"Replace" item in batch as augmentation

Hi All,

Does anybody know how one could “replace” an item in the batch with a different item as an augmentation?
I am working in the remote-sensing domain, where it is important to ensure that the model is robust against seasonal changes.
One simple augmentation technique is to consider the exact same location over multiple timesteps as augmented views of the first image.
Say, we have to pictures of a bridge: One in winter and one in summer. Now, I would only sample from all images in winter, but would like to randomly “augment” the winter to the summer “view”.

From a usability perspective, it would be nice, if it would be a “normal” Transformer, just so one can quickly add/remove the augmentation where the other ones are used. This transformation should be at the very beginning of the pipeline, as all the other transformations would be “overwritten” by the replacement operation.
But how would you actually implement the transformation?
Or would you go a different route, to reduce unnecessary data loading?

Would you try to infer the index of the current item with val2idx or from the dataloader?
Or get the hash of the current item and then “look-up” files from different time steps?
This would require the transformer to also include the function to do the type-transform.
I am not sure if I am missing something and if there is a “nicer” way to do it.

I would appreciate any input. :slight_smile:

EDIT: A different approach would be to subclass from TensorImage, or monkey-patch, some metadata information into the tensor about the current item, like the name/path for example.

1 Like

Hi, have you figured out a way to do this?
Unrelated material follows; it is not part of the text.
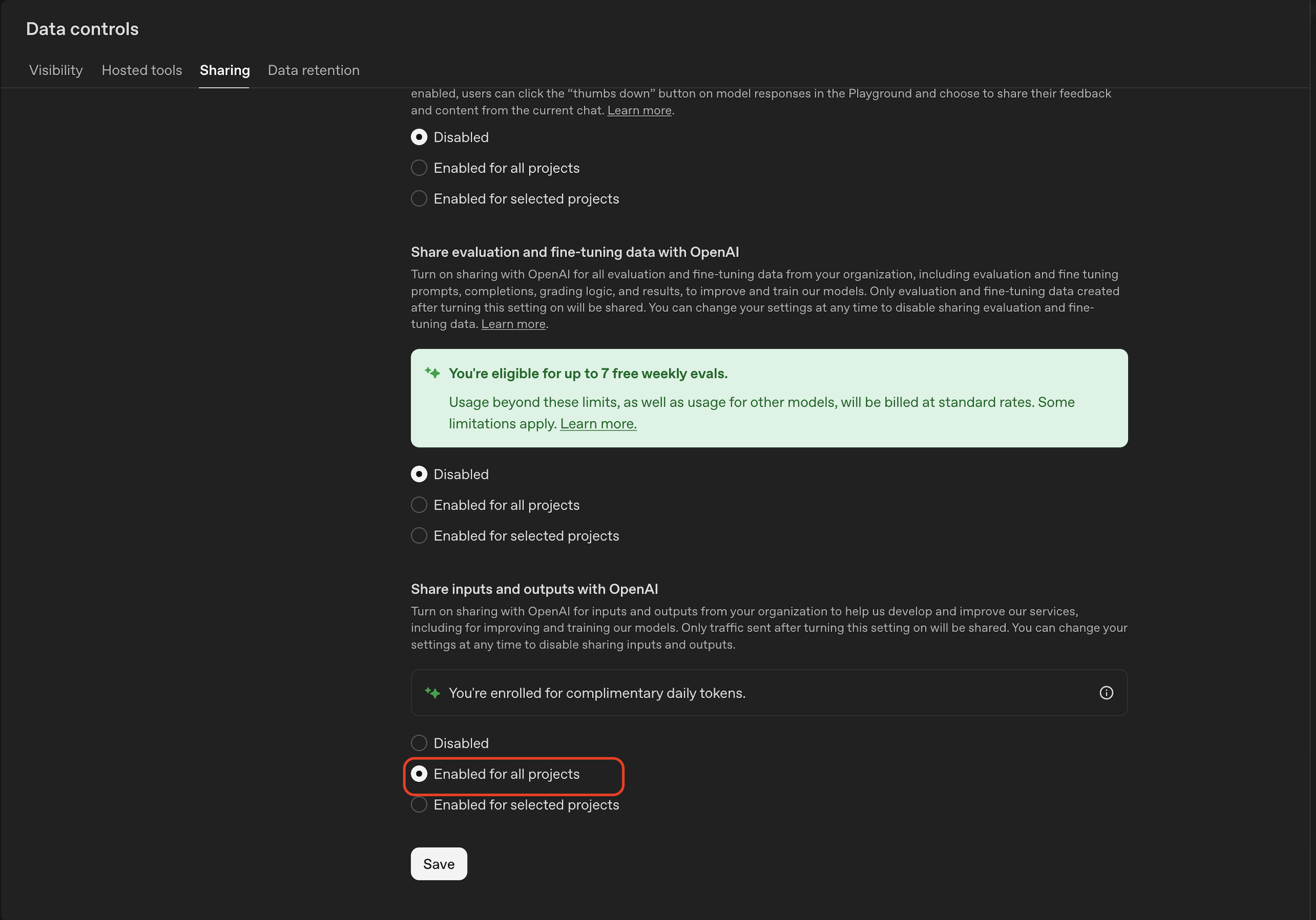Open the Data retention tab
This screenshot has height=920, width=1316.
pos(314,70)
My first thought went to something like you suggested, add the path information to the item and use that for the transforms…

Hi, sadly not really.
I will take some time until I require this augmentation technique, as I have some other things that need to be implemented first, but when I get to it and find a good solution, I will give an update :slight_smile:

But, I also haven’t had a new idea either.
The issue with the monkey-path idea is that the metadata is lost after the batch collation step.
So there is no way to use that augmentation style in the batch-augmentation step/phase.
That’s why I would first look into the index-based approach.